These are powerful ideas that will take your Machine Learning pipelines to the next level.
To help me understand you fill out this survey (anonymous)
Thanks to the internet and open-source community, there has never been a better time to start building products that leverage AI and Data to create valuable insights for various organizations. In this article, I will share some amazing techniques that will make your Machine Learning Solutions much better. These are techniques that have shown a lot of success in projects, but too many ML practitioners look beyond these and jump straight to expensive Deep Learning Methods.
To anyone who has been following my work for a while, this will not surprise you. In terms of benefits, implementing a degree of randomness into your Machine Learning Pipelines will improve your overall network- in terms of performance, robustness, and even costs. For eg, Google Researchers were able to beat SOTA image-classification models while using 12 times fewer images (and not needing to label these images).
We show a counter-intuitive result that adding more sources of variation to an imperfect estimator approaches better the ideal estimator at a reduction in compute 51xcost.
Why does this happen? The most likely explanation is that adding an element of randomness and chaos into your training protocols actually expands the solution space your model searches through. Thus the final model configurations will be more suited to generalize to a greater possible set of inputs. This helps a lot when it comes to building solutions that can generalize to the often chaotic and messy input you will see in the real world.
The amazing thing about this is that the randomness added to your datasets doesn’t have to be too fancy. In Computer Vision TrivialAugment and RandAugment are the most successful DataAugmentation protocols. Both of them are extremely simple and do much better than the fancier protocols. Well-crafted simple policies create a lot of input noise (thus diversity), and will not introduce as much bias as the more elaborate policies, that take entire datasets, and will thus often mimic the original dataset distributions.

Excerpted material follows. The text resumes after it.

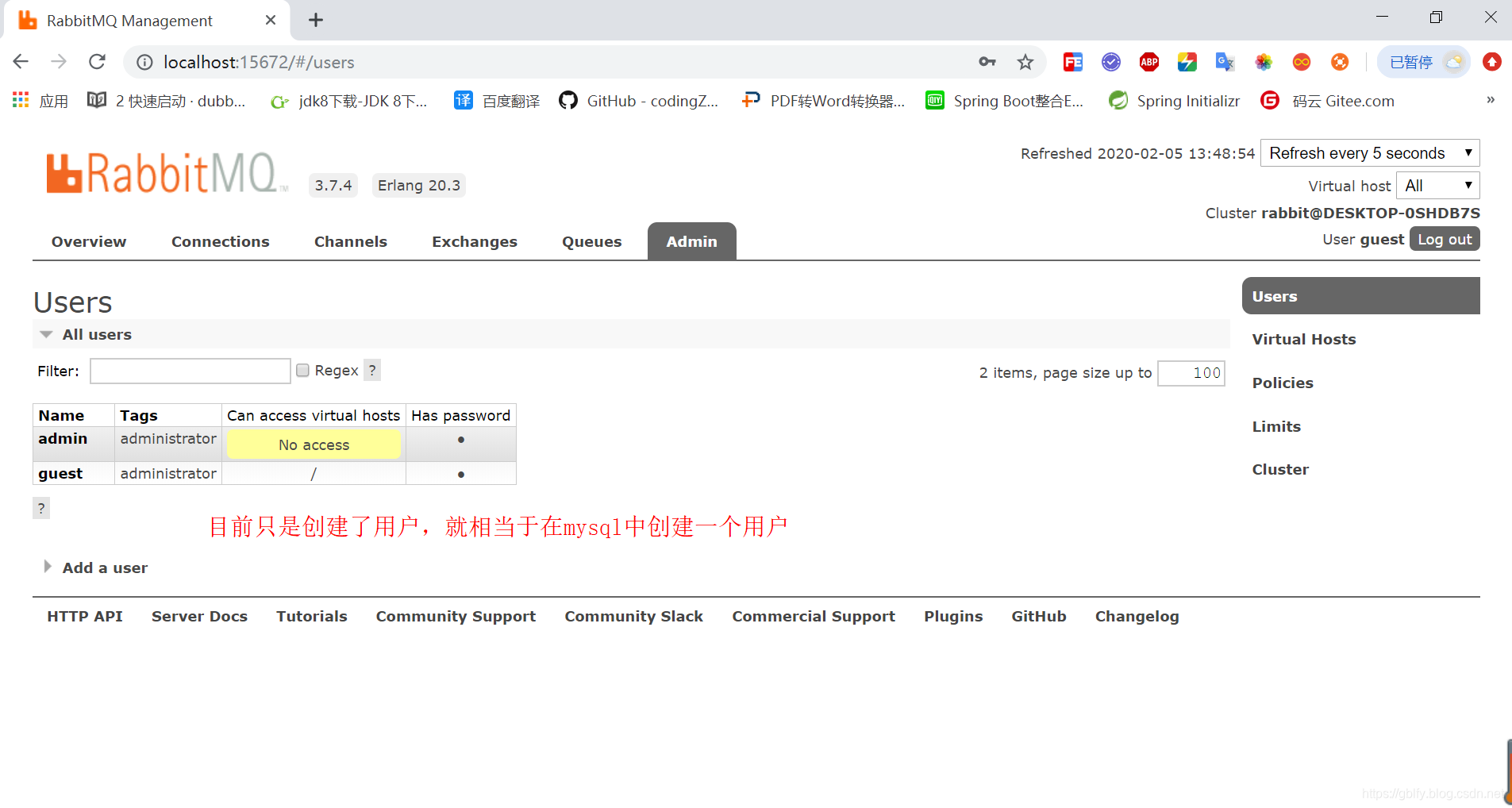Click the page reload icon

[x=97, y=62]
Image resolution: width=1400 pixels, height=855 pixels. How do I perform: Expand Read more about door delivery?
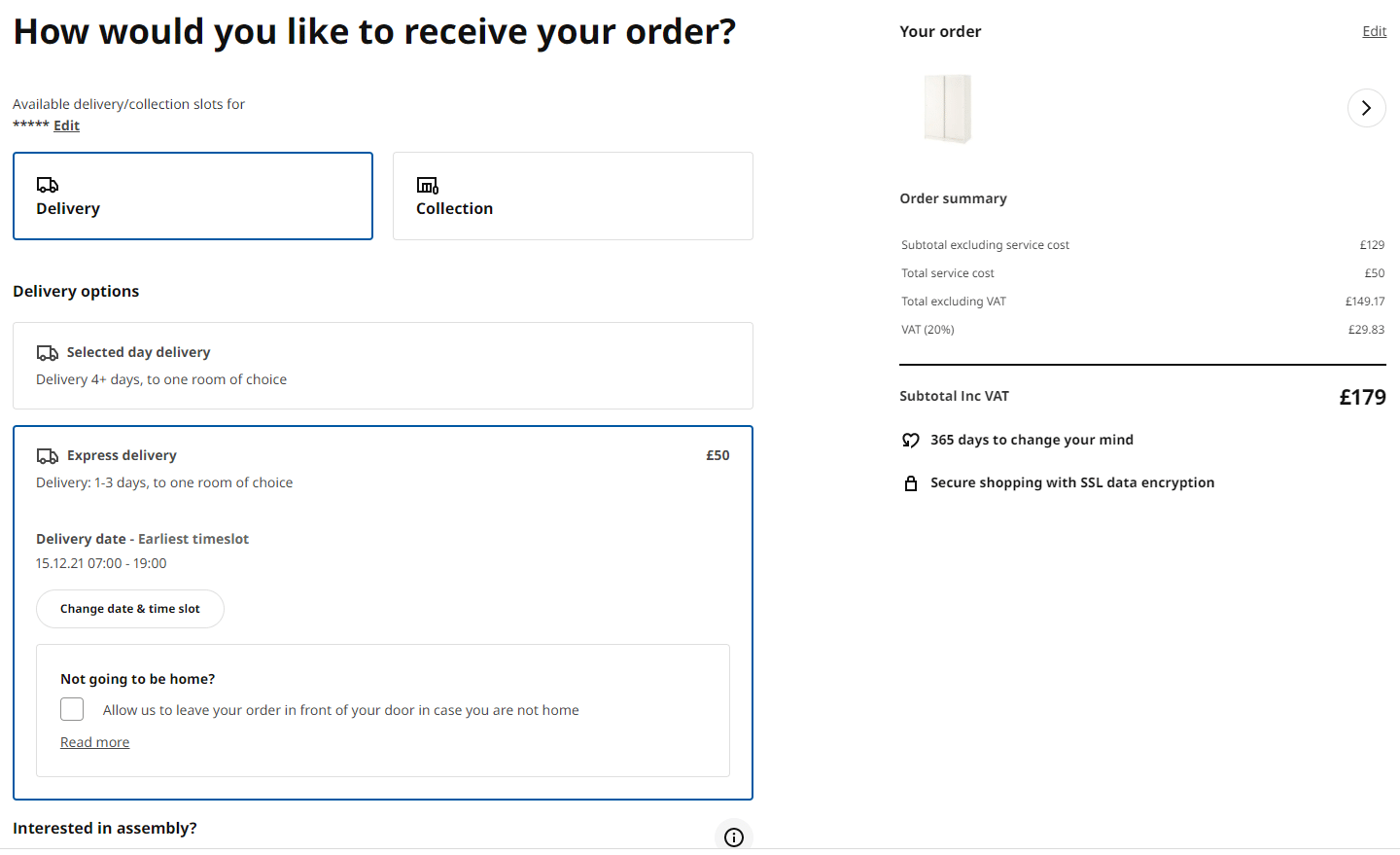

Research into comparing Deep Learning models has further backed up my hypothesis that more noise →bigger space to search through →better results. Below is my article breaking down a paper that compared Deep Learning Ensembles to Bayesian Networks. The authors showed that Ensembles outperformed BNNs because they were able to sample through a more diverse search space.
If you’re interested in working randomness into your pipelines, check out my guide on using Randomness effectively in Deep Learning. It will cover the places you can implement randomness and other important details. If you need additional help with this, you can always reach out to me. Contact info is at the end of this article.
Speaking of things that can traverse a very diverse search space- it’s time to cover possibly the most overlooked tool in a Machine Learning Engineers arsenal. The amount of disrespect on EAs is unbelievable. The number of ML people I’ve talked to, who’ve never even considered evolutionary methods is staggering. It’s time to change that.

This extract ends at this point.